European intelligence report says cost of living becoming a strain in Russia, but full-blown banking crisis unlikely. Half a million Russians declared bankruptcy last year
European intelligence report says cost of living becoming a strain in Russia, but full-blown banking crisis unlikely. Half a million Russians declared bankruptcy last year as the country’s banking institutions bear the brunt of the cost of the war in Ukraine, a European intelligence report says this week. As the war in Ukraine continues into its fourth year, Russia’s Ministry of Economic Development has cut its GDP forecast for 2026 from 1.3 percent to 0.4 percent. Rising household debt is one of the things creating the conditions for an “explosive” banking crisis, according to the European intelligence report, seen by Reuters. But experts say that while individuals are facing a cost-of-living crisis – and many face bankruptcy – a full-blown banking crisis is unlikely. Here’s what we know about Russia’s financial woes and what this means for its war effort. What has happened? According to the European intelligence report seen by Reuters, as Russia’s government continues to pour money into its war against Ukraine, it is relying more on banks to support companies and everyday borrowers. To do this, Russia’s banks have extended a growing number of “risky” loans in recent years, the report says. While this has allowed Russia’s war machine to keep humming and helped many Russians make ends meet, including buying homes, it has also introduced heightened financial risk, including more people defaulting on their debt and many declaring bankruptcy. The two-page intelligence report, prepared to inform European officials about the state of Russia’s banks, also highlights their vulnerability to Western sanctions. While Russia’s banks have mostly weathered sanctions imposed by the US and European countries since Moscow’s 2022 full-scale invasion of Ukraine, the new report notes that the EU is preparing a 21st package of sanctions it hopes to finalise in July, which will target banks and cryptocurrency networks. What is causing the strain on Russian banks and borrowers? Russian banks have issued an increasing amount of “bad” loans, according to the European intelligence report. Bad loans are those at higher risk of default. Ten percent of Russia’s corporate loans are now doubtful, the report estimated, a sharp increase from two years ago.

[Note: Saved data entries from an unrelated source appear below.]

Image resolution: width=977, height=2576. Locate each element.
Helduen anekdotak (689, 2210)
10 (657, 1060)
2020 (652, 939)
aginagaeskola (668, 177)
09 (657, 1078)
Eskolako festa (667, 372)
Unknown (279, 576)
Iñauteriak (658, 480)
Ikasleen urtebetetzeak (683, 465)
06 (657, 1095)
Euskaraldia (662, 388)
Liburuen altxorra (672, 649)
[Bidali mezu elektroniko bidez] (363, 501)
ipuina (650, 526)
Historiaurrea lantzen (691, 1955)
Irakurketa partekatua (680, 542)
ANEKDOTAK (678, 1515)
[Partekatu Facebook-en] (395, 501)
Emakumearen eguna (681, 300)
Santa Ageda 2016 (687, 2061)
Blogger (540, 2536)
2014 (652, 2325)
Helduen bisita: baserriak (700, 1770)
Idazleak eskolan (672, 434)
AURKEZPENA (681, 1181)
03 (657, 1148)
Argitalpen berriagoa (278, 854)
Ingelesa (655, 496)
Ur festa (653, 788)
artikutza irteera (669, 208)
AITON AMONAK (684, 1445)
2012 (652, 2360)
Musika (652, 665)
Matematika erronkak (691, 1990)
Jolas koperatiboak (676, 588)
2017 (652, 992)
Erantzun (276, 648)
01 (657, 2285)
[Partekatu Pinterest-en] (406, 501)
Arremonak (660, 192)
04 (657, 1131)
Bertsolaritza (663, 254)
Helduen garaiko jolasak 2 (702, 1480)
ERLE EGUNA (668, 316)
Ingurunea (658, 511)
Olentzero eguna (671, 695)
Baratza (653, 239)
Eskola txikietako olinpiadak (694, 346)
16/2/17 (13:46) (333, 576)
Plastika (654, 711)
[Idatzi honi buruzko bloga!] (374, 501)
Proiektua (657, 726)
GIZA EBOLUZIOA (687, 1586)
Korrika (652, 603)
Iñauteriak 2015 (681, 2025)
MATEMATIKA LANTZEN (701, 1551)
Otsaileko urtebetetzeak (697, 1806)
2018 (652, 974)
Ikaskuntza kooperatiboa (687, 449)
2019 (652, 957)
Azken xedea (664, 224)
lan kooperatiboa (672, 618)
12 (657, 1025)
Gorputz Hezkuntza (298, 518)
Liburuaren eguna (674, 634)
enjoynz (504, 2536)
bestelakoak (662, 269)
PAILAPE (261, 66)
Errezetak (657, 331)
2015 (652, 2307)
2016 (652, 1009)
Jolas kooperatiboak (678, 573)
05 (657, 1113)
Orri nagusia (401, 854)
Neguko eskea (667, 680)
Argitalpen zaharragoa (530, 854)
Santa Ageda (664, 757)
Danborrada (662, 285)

Meanwhile, more than 500,000 Russians declared bankruptcy last year, a year-on-year increase of nearly one-third, it added, while state-backed credit programmes have encouraged more than 13 million Russians to draw three or more loans from banks at the same time to stay afloat amid the cost-of-living crisis. Vladislav Inozemtsev, an associate fellow at the Russia and Eurasia Programme of the London-based think tank, Chatham House, said overdue corporate loans now amount to about 7 trillion roubles ($91bn), comprising 3 percent of Russia’s GDP, currently estimated at $2.65 trillion, or two years’ worth of the banking system’s total profits. However, he added that more than half of the overdue debt in corporate loans consists of loans issued to defence-industry enterprises or to companies connected in one way or another with state defence. “There should be no doubt that these will ultimately be repaid by the state (or, more likely, the government will keep the interest payments on them current so as not to complicate the banks’ position); even if some loans are never repaid, the Central Bank will provide the affected banks with the necessary liquidity.” Overdue loans to individuals total another 1.7 trillion roubles ($22bn). “This segment may see many bankruptcies, and banks will have to write off part of these loans, but reserves have already been set aside for that,” Inozemtsev said. So, is Russia facing a banking crisis? The European intelligence report claims that Russian banks’ reliance on government support, such as state-backed credit programmes, which have encouraged many people to take out multiple loans, as well as widespread loan restructuring, are masking a looming crisis that a new economic stressor – such as new sanctions or more people defaulting on risky loans – could bring to the surface. “The situation creates the illusion of a dynamic economy that, in reality, conceals an explosive situation which an economic shock, such as an ambitious package of sanctions against banks … could trigger,” said the report. However, Russian authorities have consistently downplayed any such crisis, with central bank Deputy Governor Filipp Gabunia last month saying that “vulnerabilities in the financial sector are not critical”.